Exercise material:
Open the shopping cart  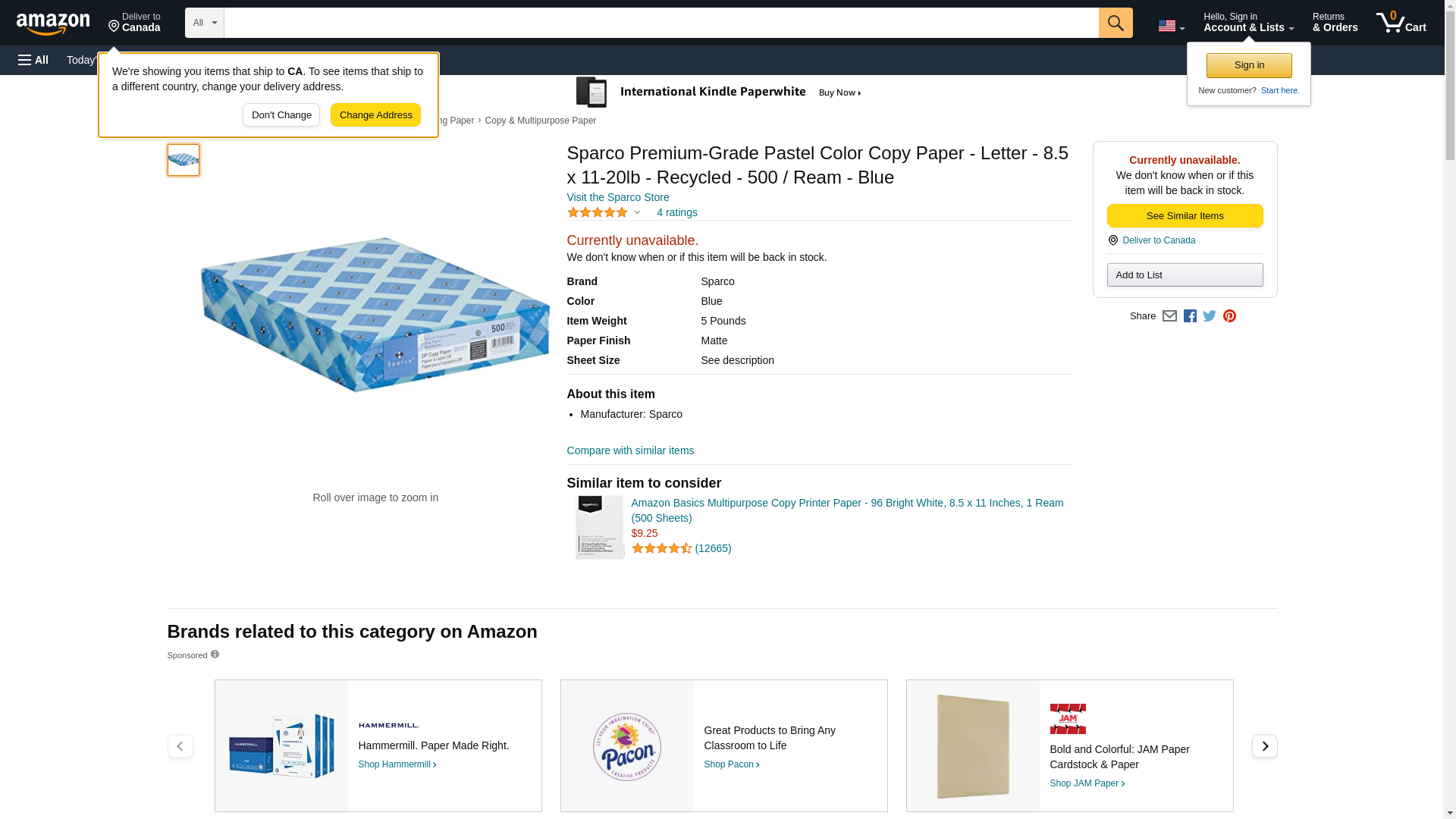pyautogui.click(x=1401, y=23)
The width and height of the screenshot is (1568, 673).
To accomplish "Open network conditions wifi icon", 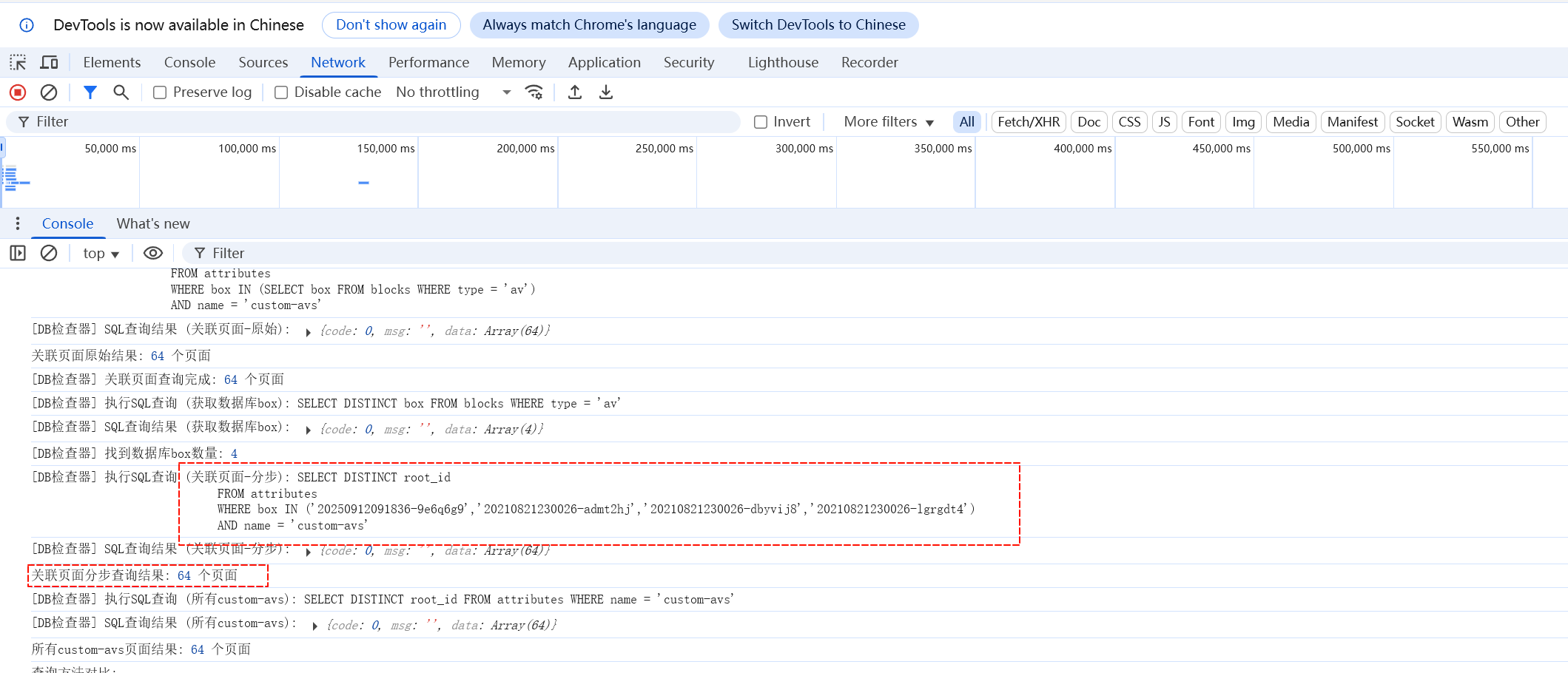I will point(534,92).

* * *

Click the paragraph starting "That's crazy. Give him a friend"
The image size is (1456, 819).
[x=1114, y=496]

What you need to do:
Copy out the data word for word, beginning at the line with "Click the paragraph" and continuing through the line with "[x=1114, y=496]", both lines included.

Problem solution:
Click the paragraph starting "That's crazy. Give him a friend"
The image size is (1456, 819).
[x=1114, y=496]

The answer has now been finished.